(EXERCISE):
Repeat the entries in full. Each line must match exactly.

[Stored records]

——————————

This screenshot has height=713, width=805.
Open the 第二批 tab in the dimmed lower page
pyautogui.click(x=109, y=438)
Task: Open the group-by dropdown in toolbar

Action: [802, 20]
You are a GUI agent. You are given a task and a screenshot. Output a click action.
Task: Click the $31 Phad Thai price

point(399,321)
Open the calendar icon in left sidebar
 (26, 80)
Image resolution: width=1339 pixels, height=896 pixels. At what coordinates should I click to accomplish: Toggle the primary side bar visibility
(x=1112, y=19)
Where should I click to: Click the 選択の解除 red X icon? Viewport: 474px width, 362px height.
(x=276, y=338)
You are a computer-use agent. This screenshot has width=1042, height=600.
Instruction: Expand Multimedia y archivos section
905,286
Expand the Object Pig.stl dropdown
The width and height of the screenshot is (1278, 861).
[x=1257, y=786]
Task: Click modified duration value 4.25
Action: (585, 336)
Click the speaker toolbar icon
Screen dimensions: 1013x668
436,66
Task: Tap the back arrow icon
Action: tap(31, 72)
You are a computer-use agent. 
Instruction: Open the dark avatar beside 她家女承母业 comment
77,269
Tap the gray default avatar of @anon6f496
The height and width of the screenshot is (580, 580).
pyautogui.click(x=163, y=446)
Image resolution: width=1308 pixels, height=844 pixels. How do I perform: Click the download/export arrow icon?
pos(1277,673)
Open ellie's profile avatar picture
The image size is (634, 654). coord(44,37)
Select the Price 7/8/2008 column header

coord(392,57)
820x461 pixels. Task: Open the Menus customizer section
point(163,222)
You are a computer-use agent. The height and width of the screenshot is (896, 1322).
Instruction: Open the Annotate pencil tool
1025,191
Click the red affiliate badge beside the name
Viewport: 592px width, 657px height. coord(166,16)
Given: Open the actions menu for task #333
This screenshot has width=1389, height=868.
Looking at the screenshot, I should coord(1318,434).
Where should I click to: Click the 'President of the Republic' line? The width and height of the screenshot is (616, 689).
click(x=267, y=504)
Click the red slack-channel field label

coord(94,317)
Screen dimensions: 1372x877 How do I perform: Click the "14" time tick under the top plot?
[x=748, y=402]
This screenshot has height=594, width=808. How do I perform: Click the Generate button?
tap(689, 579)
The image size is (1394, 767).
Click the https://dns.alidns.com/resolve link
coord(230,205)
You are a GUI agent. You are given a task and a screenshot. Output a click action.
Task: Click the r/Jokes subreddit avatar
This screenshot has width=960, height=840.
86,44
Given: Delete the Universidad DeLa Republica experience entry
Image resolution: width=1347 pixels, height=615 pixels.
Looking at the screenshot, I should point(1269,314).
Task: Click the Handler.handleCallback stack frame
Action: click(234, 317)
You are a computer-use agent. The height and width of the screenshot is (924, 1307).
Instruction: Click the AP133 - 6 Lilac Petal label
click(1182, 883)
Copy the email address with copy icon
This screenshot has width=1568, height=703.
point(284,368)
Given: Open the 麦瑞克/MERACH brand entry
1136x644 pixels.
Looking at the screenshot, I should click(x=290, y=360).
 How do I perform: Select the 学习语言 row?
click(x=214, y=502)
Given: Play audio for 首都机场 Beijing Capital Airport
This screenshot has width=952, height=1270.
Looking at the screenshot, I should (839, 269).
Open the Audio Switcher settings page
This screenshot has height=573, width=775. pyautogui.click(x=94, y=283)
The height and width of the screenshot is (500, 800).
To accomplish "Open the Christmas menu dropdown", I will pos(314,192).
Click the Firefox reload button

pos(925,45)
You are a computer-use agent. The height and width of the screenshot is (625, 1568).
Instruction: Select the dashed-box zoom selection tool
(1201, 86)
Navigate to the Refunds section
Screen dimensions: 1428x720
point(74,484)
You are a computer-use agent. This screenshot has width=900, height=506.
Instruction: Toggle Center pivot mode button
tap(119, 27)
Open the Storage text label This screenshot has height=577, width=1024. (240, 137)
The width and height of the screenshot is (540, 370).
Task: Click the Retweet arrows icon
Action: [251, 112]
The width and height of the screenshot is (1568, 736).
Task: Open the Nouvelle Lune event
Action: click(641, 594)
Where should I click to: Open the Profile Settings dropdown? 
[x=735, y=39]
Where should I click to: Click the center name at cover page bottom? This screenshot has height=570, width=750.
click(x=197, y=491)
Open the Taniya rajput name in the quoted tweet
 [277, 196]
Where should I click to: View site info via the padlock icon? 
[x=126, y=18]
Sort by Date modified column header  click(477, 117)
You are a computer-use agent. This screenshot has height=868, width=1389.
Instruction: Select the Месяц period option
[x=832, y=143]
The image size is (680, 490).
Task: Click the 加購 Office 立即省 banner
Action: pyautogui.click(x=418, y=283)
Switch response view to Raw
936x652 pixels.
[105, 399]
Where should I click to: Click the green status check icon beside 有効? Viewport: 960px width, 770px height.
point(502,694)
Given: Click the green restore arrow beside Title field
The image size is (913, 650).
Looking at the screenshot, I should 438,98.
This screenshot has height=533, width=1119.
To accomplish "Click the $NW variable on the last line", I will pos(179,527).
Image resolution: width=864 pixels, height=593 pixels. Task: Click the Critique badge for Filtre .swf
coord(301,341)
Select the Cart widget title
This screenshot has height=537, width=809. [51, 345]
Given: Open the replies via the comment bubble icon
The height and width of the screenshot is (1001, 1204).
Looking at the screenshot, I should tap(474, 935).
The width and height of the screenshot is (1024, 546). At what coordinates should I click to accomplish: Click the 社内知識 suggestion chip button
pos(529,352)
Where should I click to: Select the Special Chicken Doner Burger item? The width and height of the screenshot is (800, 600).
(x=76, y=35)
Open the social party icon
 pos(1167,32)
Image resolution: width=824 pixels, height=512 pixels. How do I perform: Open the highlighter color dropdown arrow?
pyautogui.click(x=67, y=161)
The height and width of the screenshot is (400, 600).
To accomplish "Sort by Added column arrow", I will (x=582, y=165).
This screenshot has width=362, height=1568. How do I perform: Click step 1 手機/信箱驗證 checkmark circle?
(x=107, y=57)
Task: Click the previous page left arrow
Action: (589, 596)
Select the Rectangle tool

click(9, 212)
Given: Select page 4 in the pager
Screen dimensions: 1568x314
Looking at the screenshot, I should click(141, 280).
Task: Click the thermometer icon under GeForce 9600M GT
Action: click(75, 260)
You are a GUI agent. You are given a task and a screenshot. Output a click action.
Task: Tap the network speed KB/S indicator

——————————

(ANSWER SPACE):
This screenshot has height=713, width=805.
Open the 第二批 tab in the dimmed lower page
pyautogui.click(x=109, y=438)
Task: Open the group-by dropdown in toolbar

Action: [802, 20]
You are a GUI agent. You are given a task and a screenshot. Output a click action.
Task: Click the $31 Phad Thai price

point(399,321)
Open the calendar icon in left sidebar
 (26, 80)
Image resolution: width=1339 pixels, height=896 pixels. At what coordinates should I click to accomplish: Toggle the primary side bar visibility
(x=1112, y=19)
Where should I click to: Click the 選択の解除 red X icon? Viewport: 474px width, 362px height.
(x=276, y=338)
You are a computer-use agent. This screenshot has width=1042, height=600.
Instruction: Expand Multimedia y archivos section
905,286
Expand the Object Pig.stl dropdown
The width and height of the screenshot is (1278, 861).
[x=1257, y=786]
Task: Click modified duration value 4.25
Action: (585, 336)
Click the speaker toolbar icon
Screen dimensions: 1013x668
436,66
Task: Tap the back arrow icon
Action: tap(31, 72)
You are a computer-use agent. 
Instruction: Open the dark avatar beside 她家女承母业 comment
77,269
Tap the gray default avatar of @anon6f496
The height and width of the screenshot is (580, 580).
pyautogui.click(x=163, y=446)
Image resolution: width=1308 pixels, height=844 pixels. How do I perform: Click the download/export arrow icon?
pos(1277,673)
Open ellie's profile avatar picture
The image size is (634, 654). coord(44,37)
Select the Price 7/8/2008 column header

coord(392,57)
820x461 pixels. Task: Open the Menus customizer section
point(163,222)
You are a computer-use agent. The height and width of the screenshot is (896, 1322).
Instruction: Open the Annotate pencil tool
1025,191
Click the red affiliate badge beside the name
Viewport: 592px width, 657px height. coord(166,16)
Given: Open the actions menu for task #333
This screenshot has width=1389, height=868.
Looking at the screenshot, I should coord(1318,434).
Where should I click to: Click the 'President of the Republic' line? The width and height of the screenshot is (616, 689).
click(x=267, y=504)
Click the red slack-channel field label

coord(94,317)
Screen dimensions: 1372x877 How do I perform: Click the "14" time tick under the top plot?
[x=748, y=402]
This screenshot has height=594, width=808. How do I perform: Click the Generate button?
tap(689, 579)
The image size is (1394, 767).
Click the https://dns.alidns.com/resolve link
coord(230,205)
You are a GUI agent. You are given a task and a screenshot. Output a click action.
Task: Click the r/Jokes subreddit avatar
This screenshot has width=960, height=840.
86,44
Given: Delete the Universidad DeLa Republica experience entry
Image resolution: width=1347 pixels, height=615 pixels.
Looking at the screenshot, I should point(1269,314).
Task: Click the Handler.handleCallback stack frame
Action: click(234, 317)
You are a computer-use agent. The height and width of the screenshot is (924, 1307).
Instruction: Click the AP133 - 6 Lilac Petal label
click(1182, 883)
Copy the email address with copy icon
This screenshot has width=1568, height=703.
point(284,368)
Given: Open the 麦瑞克/MERACH brand entry
1136x644 pixels.
Looking at the screenshot, I should click(x=290, y=360).
 How do I perform: Select the 学习语言 row?
click(x=214, y=502)
Given: Play audio for 首都机场 Beijing Capital Airport
This screenshot has width=952, height=1270.
Looking at the screenshot, I should (839, 269).
Open the Audio Switcher settings page
This screenshot has height=573, width=775. pyautogui.click(x=94, y=283)
The height and width of the screenshot is (500, 800).
To accomplish "Open the Christmas menu dropdown", I will pos(314,192).
Click the Firefox reload button

pos(925,45)
You are a computer-use agent. The height and width of the screenshot is (625, 1568).
Instruction: Select the dashed-box zoom selection tool
(1201, 86)
Navigate to the Refunds section
Screen dimensions: 1428x720
point(74,484)
You are a computer-use agent. This screenshot has width=900, height=506.
Instruction: Toggle Center pivot mode button
tap(119, 27)
Open the Storage text label This screenshot has height=577, width=1024. (240, 137)
The width and height of the screenshot is (540, 370).
Task: Click the Retweet arrows icon
Action: [251, 112]
The width and height of the screenshot is (1568, 736).
Task: Open the Nouvelle Lune event
Action: click(641, 594)
Where should I click to: Open the Profile Settings dropdown? 
[x=735, y=39]
Where should I click to: Click the center name at cover page bottom? This screenshot has height=570, width=750.
click(x=197, y=491)
Open the Taniya rajput name in the quoted tweet
 [277, 196]
Where should I click to: View site info via the padlock icon? 
[x=126, y=18]
Sort by Date modified column header  click(477, 117)
You are a computer-use agent. This screenshot has height=868, width=1389.
Instruction: Select the Месяц period option
[x=832, y=143]
The image size is (680, 490).
Task: Click the 加購 Office 立即省 banner
Action: pyautogui.click(x=418, y=283)
Switch response view to Raw
936x652 pixels.
[105, 399]
Where should I click to: Click the green status check icon beside 有効? Viewport: 960px width, 770px height.
point(502,694)
Given: Click the green restore arrow beside Title field
The image size is (913, 650).
Looking at the screenshot, I should 438,98.
This screenshot has height=533, width=1119.
To accomplish "Click the $NW variable on the last line", I will pos(179,527).
Image resolution: width=864 pixels, height=593 pixels. Task: Click the Critique badge for Filtre .swf
coord(301,341)
Select the Cart widget title
This screenshot has height=537, width=809. [51, 345]
Given: Open the replies via the comment bubble icon
The height and width of the screenshot is (1001, 1204).
Looking at the screenshot, I should tap(474, 935).
The width and height of the screenshot is (1024, 546). At what coordinates should I click to accomplish: Click the 社内知識 suggestion chip button
pos(529,352)
Where should I click to: Select the Special Chicken Doner Burger item? The width and height of the screenshot is (800, 600).
(x=76, y=35)
Open the social party icon
 pos(1167,32)
Image resolution: width=824 pixels, height=512 pixels. How do I perform: Open the highlighter color dropdown arrow?
pyautogui.click(x=67, y=161)
The height and width of the screenshot is (400, 600).
To accomplish "Sort by Added column arrow", I will (x=582, y=165).
This screenshot has width=362, height=1568. How do I perform: Click step 1 手機/信箱驗證 checkmark circle?
(x=107, y=57)
Task: Click the previous page left arrow
Action: (589, 596)
Select the Rectangle tool

click(9, 212)
Given: Select page 4 in the pager
Screen dimensions: 1568x314
Looking at the screenshot, I should click(141, 280).
Task: Click the thermometer icon under GeForce 9600M GT
Action: click(75, 260)
You are a GUI agent. You are given a task and a screenshot. Output a click action.
Task: Tap the network speed KB/S indicator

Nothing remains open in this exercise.